Taşınır eşyalar ve taşınmaz eşyalar bu kapsamda değerlendirilmelidir. Bu makale de Türk Borçlar Kanunu madde 299-378 arasındaki tüm kira ilişkilerinden bahsedeceğiz. Öncelikle belirtmek gerekir ki intifa hakları bu kapsamda değildir. “Kira sözleşmesi, kiraya verenin bir şeyin kullanmasını veya kullanmayla birlikte ondan yararlanmasını kiracıya bırakmayı kiracının da buna karşılık kararlaştırılan kira bedelini ödemeyi üstlendiği sözleşmedir.” (md299). Kanunun lafzından açıkça anlayacağımız üzere kira sözleşmesi her iki tarafa (kiraya veren ve kiracı) borç yükleyen sözleşmedir. Kiraya veren bir şeyin veyahut konut – çatılı iş yerinin kullanılmasını belirli bir bedele karşılığında kiracıya bırakmayı taahhüt ederken kiracı da sözleşmede belirledikleri bedeli ödemeyi taahhüt etmektedir.
Önemle belirtmek gerekir ki kira sözleşmesinin bir şekil şartı yoktur. Yazılı bir şekle tabi olmadığından taraflar sözle de kira akdini oluşturabileceklerdir.
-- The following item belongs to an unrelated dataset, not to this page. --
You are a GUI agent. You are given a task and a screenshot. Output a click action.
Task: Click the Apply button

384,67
Ancak sözleşme olmadan oluşturulan akit taraflar arasında bir anlaşmazlık durumu söz konusu olduğunda yazılı olmadığından bahisle her iki tarafa da zorluk yaşatabilecektir. Türk Borçlar Kanunu Konut Ve Çatılı İşyeri Kiraları başlıklı bölümün 339.maddesinin birinci cümlesinde; “Konut ve çatılı işyeri kiralarına ilişkin hükümler, bunlarla birlikte kullanımı kiracıya bırakılan eşya hakkında da uygulanır.” özetle; eşyalı olarak kiralanan bir yer ise eşyalar hakkında da konut ve çatılı iş yerlerine ilişkin hükümler uygulanır. Kanunumuz kira ilişkisinde kiracının güvence bedelinin ( depozito) en fazla 3 aylık kira bedeline denk geleceğini ifade etmiş olup, bu güvence bedeli para olmak zorunda da değildir.
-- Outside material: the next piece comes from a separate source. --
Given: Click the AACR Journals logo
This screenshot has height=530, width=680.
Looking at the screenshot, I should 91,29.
Kira sözleşmesinin devamı süresince kira bedelinin belirlenmesi dışında kiracı aleyhine bir değişiklik yapılamaz. (emredici bir hükümdür madde343) Ancak kiracı kiraya verenin yapacak olduğu değişiklikleri özel olarak kabul etmiş ise artık bu kira sözleşmesi yeni bir kira sözleşmesi olarak devam edecektir. İlk kira akdi yapılıp bittiğinden itibaren her sene artı bir yıl uzayarak devam edecektir.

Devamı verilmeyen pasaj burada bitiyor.